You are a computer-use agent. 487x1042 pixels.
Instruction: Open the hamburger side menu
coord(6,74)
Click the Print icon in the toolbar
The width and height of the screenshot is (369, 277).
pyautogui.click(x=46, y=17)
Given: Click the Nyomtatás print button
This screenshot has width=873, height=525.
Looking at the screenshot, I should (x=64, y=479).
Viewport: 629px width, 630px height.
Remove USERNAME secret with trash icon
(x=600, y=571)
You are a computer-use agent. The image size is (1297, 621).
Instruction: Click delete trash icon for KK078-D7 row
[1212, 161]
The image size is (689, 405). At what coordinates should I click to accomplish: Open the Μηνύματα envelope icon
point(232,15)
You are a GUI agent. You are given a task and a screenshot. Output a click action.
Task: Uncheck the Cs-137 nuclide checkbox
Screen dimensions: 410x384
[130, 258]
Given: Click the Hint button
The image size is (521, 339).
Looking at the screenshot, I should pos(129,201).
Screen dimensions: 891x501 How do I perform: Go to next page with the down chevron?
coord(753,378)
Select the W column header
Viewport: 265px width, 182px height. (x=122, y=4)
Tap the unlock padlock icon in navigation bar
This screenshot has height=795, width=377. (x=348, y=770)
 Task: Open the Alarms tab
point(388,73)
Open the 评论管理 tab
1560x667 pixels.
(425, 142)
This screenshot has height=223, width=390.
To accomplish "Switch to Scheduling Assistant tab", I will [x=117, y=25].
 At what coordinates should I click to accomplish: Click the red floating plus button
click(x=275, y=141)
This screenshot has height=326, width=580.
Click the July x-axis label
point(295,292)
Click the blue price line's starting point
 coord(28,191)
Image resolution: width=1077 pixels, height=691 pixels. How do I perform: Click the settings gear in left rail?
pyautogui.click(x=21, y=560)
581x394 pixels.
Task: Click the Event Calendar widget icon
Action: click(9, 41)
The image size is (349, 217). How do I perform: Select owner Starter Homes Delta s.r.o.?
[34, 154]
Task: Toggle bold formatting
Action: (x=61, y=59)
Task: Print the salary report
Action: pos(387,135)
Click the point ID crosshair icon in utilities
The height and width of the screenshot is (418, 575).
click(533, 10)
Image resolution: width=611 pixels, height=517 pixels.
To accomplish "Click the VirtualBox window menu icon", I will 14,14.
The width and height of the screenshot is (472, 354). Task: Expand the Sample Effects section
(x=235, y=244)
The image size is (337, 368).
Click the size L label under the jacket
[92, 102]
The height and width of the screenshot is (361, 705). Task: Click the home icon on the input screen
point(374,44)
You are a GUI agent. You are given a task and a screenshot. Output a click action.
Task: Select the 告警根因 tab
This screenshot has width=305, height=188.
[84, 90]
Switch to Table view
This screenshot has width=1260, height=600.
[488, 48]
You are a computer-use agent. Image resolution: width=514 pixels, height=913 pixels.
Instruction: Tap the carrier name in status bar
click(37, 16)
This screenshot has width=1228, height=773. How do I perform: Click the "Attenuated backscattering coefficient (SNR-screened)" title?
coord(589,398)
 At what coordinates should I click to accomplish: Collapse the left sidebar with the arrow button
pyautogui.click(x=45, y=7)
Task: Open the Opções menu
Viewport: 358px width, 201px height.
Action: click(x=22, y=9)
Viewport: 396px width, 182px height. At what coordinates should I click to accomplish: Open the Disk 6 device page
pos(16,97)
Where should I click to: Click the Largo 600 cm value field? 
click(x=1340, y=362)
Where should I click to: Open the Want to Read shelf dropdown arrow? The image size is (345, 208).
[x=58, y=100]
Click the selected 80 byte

________________________

[Exercise description] Scan the data above for the word "computer". Copy every line in which it is found.

[Exercise output]
You are a computer-use agent. 487x1042 pixels.
You are a computer-use agent. The image size is (1297, 621).
You are a computer-use agent. Image resolution: width=514 pixels, height=913 pixels.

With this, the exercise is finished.